> [SHORT PROBLEM]:
Update the listing below by changing each "Image resolution" to "Screen size", leaving every other line and word as it is.
::::::::::
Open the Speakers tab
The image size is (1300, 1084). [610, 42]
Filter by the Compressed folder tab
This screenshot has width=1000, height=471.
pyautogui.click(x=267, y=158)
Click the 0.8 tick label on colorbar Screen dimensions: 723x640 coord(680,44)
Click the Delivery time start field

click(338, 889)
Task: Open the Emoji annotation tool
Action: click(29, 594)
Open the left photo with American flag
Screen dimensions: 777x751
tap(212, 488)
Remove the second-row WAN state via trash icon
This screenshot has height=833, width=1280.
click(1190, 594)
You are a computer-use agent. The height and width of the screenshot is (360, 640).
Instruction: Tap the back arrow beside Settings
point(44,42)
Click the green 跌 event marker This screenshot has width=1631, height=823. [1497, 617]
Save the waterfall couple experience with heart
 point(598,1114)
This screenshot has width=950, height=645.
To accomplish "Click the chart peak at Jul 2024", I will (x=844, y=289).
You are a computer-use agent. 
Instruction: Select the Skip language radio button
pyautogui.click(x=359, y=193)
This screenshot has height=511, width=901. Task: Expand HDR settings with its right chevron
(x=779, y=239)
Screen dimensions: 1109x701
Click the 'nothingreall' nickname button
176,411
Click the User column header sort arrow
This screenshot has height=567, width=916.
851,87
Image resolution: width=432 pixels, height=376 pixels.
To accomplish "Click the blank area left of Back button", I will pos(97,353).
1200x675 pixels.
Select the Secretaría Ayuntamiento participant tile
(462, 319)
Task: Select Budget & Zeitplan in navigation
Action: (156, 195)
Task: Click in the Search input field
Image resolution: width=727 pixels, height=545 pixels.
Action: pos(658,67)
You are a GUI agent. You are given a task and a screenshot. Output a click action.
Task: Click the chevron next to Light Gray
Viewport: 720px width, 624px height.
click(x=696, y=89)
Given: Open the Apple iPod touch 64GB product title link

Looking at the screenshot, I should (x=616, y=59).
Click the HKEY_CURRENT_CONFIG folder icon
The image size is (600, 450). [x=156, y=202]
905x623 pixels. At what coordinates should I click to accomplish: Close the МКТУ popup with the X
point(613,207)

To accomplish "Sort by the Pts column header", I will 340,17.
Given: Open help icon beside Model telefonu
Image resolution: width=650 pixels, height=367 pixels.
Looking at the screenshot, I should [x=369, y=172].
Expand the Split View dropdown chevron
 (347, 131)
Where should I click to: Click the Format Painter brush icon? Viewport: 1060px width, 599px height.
::::::::::
> [RIGHT ANSWER]:
Open the Speakers tab
The image size is (1300, 1084). [610, 42]
Filter by the Compressed folder tab
This screenshot has width=1000, height=471.
pyautogui.click(x=267, y=158)
Click the 0.8 tick label on colorbar Screen dimensions: 723x640 coord(680,44)
Click the Delivery time start field

click(338, 889)
Task: Open the Emoji annotation tool
Action: click(29, 594)
Open the left photo with American flag
Screen dimensions: 777x751
tap(212, 488)
Remove the second-row WAN state via trash icon
This screenshot has height=833, width=1280.
click(1190, 594)
You are a computer-use agent. The height and width of the screenshot is (360, 640).
Instruction: Tap the back arrow beside Settings
point(44,42)
Click the green 跌 event marker This screenshot has width=1631, height=823. [1497, 617]
Save the waterfall couple experience with heart
 point(598,1114)
This screenshot has width=950, height=645.
To accomplish "Click the chart peak at Jul 2024", I will (x=844, y=289).
You are a computer-use agent. 
Instruction: Select the Skip language radio button
pyautogui.click(x=359, y=193)
This screenshot has height=511, width=901. Task: Expand HDR settings with its right chevron
(x=779, y=239)
Screen dimensions: 1109x701
Click the 'nothingreall' nickname button
176,411
Click the User column header sort arrow
This screenshot has height=567, width=916.
851,87
Screen size: width=432 pixels, height=376 pixels.
To accomplish "Click the blank area left of Back button", I will pos(97,353).
1200x675 pixels.
Select the Secretaría Ayuntamiento participant tile
(462, 319)
Task: Select Budget & Zeitplan in navigation
Action: (156, 195)
Task: Click in the Search input field
Screen size: width=727 pixels, height=545 pixels.
Action: pos(658,67)
You are a GUI agent. You are given a task and a screenshot. Output a click action.
Task: Click the chevron next to Light Gray
Viewport: 720px width, 624px height.
click(x=696, y=89)
Given: Open the Apple iPod touch 64GB product title link

Looking at the screenshot, I should (x=616, y=59).
Click the HKEY_CURRENT_CONFIG folder icon
The image size is (600, 450). [x=156, y=202]
905x623 pixels. At what coordinates should I click to accomplish: Close the МКТУ popup with the X
point(613,207)

To accomplish "Sort by the Pts column header", I will 340,17.
Given: Open help icon beside Model telefonu
Screen size: width=650 pixels, height=367 pixels.
Looking at the screenshot, I should [x=369, y=172].
Expand the Split View dropdown chevron
 (347, 131)
Where should I click to: Click the Format Painter brush icon? Viewport: 1060px width, 599px height.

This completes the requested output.